We are using a TMS320F2812 processor. It is programmed with a boot loader in the internal flash and an application in the external flash.
We program the boot loader in the internal flash by using Code Composer. Inside Code Composer there is a tool called the "F2812 on chip flash programmer". This tool allows one to unlock the CPU (if the pass code is known), program the flash and optionally lock the flash afterward. We DO NOT LOCK THE CPU after programming the internal flash.
As I understand it, this is the ONLY method of programming internal flash on this CPU.
Once we have loaded the boot-loader into internal flash, when it executes, it reads executable application data from a CANBUS device on the board, and stores the data on the external flash, one word at a time. Then if its checksum is valid, jumps to the beginning of the application.

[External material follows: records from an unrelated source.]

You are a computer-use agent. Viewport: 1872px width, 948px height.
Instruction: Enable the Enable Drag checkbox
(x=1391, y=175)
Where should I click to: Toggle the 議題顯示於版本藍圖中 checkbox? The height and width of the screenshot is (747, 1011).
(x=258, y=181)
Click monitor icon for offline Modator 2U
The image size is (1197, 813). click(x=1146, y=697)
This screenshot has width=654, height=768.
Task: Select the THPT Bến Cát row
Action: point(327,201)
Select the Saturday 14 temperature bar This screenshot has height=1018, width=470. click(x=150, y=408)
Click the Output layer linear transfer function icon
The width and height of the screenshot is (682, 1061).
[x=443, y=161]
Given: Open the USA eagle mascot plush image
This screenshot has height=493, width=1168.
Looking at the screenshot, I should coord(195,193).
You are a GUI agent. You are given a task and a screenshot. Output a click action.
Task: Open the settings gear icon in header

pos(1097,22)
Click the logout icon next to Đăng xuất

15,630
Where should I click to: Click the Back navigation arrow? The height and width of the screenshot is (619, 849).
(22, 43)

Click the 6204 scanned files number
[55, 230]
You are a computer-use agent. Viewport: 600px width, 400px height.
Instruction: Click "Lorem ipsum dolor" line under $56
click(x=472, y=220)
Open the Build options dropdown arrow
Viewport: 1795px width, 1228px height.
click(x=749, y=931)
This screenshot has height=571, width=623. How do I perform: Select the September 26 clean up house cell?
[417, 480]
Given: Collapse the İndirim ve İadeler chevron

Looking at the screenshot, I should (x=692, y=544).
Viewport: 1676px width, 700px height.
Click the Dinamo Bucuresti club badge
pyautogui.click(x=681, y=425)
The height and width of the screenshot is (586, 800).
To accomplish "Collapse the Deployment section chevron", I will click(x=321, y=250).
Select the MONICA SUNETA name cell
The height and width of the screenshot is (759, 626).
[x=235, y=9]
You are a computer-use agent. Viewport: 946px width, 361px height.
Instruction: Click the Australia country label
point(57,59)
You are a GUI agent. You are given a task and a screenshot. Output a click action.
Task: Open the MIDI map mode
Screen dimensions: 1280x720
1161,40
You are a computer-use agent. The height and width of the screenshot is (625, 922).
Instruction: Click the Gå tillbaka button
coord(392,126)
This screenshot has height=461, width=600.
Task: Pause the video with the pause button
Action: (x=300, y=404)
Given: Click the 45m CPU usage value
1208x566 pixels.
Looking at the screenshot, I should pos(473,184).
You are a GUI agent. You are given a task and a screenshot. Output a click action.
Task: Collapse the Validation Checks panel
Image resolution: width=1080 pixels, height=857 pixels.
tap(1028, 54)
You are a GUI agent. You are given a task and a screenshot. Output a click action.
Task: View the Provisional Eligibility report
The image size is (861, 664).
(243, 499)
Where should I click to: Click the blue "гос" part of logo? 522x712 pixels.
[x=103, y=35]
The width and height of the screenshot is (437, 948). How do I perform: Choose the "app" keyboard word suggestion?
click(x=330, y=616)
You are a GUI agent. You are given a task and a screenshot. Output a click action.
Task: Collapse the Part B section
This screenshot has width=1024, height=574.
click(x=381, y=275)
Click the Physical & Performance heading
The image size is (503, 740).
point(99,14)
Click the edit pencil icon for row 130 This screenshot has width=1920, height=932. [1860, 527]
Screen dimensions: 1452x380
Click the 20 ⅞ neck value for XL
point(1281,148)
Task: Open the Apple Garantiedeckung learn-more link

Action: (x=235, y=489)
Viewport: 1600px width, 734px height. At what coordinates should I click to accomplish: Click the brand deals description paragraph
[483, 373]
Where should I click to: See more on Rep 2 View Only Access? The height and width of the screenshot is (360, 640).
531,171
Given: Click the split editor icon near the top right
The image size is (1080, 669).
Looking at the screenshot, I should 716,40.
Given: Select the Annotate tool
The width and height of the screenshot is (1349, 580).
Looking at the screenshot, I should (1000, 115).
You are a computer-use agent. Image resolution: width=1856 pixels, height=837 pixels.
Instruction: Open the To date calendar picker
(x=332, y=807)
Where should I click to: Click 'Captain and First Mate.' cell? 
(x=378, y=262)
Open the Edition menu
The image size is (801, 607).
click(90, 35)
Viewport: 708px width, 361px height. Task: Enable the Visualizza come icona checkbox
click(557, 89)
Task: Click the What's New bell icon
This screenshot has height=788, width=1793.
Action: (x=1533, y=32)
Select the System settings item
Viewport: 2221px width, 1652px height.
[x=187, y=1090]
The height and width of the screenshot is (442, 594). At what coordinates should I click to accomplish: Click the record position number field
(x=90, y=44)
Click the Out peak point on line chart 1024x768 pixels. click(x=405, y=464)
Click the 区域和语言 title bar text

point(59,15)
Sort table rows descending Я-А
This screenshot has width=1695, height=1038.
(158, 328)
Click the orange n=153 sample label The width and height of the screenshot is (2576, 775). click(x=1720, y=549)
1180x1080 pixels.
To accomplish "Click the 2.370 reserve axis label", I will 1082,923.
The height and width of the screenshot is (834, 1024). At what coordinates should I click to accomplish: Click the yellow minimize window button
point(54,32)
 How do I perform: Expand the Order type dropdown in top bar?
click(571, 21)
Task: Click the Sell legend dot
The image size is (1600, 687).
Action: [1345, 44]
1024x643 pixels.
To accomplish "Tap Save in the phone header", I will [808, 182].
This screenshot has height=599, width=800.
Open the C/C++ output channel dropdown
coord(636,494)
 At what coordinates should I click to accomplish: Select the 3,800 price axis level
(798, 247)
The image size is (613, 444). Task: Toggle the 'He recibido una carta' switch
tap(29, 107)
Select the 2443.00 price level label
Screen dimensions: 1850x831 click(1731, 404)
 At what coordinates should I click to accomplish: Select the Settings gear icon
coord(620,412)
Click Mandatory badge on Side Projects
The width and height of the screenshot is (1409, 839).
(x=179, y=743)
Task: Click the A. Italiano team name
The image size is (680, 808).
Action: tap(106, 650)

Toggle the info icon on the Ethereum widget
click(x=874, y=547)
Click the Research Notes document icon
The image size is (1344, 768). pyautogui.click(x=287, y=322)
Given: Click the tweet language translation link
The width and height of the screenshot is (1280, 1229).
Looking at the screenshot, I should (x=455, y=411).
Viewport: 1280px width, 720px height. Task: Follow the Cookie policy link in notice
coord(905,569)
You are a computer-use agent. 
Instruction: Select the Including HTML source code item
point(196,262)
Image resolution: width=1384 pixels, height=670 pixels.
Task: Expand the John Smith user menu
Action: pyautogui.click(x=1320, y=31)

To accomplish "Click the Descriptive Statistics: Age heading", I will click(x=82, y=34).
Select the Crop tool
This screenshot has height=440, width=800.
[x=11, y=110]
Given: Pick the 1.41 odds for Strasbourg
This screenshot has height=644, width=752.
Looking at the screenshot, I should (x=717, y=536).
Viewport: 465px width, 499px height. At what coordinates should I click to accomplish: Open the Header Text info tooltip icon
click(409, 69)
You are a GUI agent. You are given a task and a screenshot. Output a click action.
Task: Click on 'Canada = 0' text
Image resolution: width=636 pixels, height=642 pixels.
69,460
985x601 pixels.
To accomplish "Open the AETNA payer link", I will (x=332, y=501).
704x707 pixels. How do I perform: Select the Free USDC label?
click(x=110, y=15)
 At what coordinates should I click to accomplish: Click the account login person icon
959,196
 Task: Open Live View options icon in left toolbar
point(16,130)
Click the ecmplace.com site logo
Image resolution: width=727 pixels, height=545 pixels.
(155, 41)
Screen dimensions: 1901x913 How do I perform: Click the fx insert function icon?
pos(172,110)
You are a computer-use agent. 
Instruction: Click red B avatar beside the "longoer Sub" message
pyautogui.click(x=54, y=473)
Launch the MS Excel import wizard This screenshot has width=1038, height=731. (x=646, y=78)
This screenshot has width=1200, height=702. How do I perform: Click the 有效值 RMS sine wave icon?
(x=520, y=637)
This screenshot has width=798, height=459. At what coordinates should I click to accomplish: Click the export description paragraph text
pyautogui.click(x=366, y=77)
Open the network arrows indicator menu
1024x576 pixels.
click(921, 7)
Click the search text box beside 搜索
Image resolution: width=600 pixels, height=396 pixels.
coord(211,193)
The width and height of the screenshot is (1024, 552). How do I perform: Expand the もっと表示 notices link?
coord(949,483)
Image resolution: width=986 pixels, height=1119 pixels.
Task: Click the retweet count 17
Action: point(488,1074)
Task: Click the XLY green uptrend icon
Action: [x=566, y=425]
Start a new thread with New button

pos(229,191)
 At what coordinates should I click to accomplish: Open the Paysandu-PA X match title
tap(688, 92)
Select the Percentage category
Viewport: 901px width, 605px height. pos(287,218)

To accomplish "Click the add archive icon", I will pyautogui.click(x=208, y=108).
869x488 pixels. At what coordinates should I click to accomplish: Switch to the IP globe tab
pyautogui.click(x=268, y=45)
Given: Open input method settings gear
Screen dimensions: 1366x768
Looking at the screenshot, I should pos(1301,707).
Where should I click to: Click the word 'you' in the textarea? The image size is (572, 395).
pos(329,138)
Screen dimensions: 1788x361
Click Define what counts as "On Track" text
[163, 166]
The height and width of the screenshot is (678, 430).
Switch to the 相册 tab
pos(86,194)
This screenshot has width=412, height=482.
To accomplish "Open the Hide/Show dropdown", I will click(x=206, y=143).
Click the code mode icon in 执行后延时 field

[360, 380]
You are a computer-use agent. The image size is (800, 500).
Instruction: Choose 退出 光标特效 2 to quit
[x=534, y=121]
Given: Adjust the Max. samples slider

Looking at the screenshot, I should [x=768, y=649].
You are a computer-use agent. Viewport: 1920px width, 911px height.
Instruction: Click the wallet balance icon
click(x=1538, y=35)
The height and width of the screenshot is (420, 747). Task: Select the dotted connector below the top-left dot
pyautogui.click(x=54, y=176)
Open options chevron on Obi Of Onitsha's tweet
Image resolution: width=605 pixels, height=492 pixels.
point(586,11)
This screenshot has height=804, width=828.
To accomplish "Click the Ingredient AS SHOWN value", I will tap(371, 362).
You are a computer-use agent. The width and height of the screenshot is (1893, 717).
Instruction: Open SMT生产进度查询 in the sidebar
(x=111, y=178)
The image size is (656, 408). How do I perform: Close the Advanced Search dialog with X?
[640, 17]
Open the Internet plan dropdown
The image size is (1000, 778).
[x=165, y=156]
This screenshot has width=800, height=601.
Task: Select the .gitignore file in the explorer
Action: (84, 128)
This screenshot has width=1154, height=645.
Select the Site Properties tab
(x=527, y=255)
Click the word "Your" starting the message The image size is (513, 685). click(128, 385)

On 3 CPUs (out of about 300 that we have programmed so far) we have had
a strange occurrence that we simply cannot explain. What happens is that the
CPU suddenly stops communicating with its controller. As part of the
post-mortem, we looked at the contents of internal flash and find that the
entire content has been overwritten with zeroes.
Here are screen shots of first the “good” code and second, an example of
the erased flash.
I discussed this with a TI technical representative several months ago and was given two conflicting diagnoses:
1. noise on the ADCREFP and ADCREFM pins.
2. Our application program may have gone off the rails and started
writing to internal flash and we should carefully examine our application.
We have programmed our external flash perhaps a thousand times so far
and we have programmed the internal flash about 300 times. We have never
accidentally programmed the internal flash while we were programming the
external flash (even when we were developing and debugging the external flash
programming code about 4 years ago). Nor has this ever happened in a controlled
environment (our lab). This has only happened in the field as part of a
power-cycling of the CPU.
On very rare occasions (perhaps once out of a thousand times), when we
power cycle a previously good CPU that had been running debugged, mature code,
it fails to boot and is found to be dead with the internal flash erased. The
code that was running was not attempting to program anything during this
abortive boot up, it was just restarting its external flash application.
Attempts to reprogram our CPUs require us to connect a special piece of
hardware that feeds the code to the CPU through a CANBUS channel. That piece of
hardware was not connected to the device, so no flash programming code was ever
executed.
And furthermore, we DO NOT EVER program internal flash, so:
How can I possibly program internal flash on the TMS320F2812 from my application?
I thought that was impossible.
In fact, if I had known there were a way to program the internal flash from our code that would be a boon to us to exploit such a method, because right now, the only way we know to do this is from Code Composer. Doing this from Code Composer is very cumbersome and causes our technicians some difficulty in loading the code.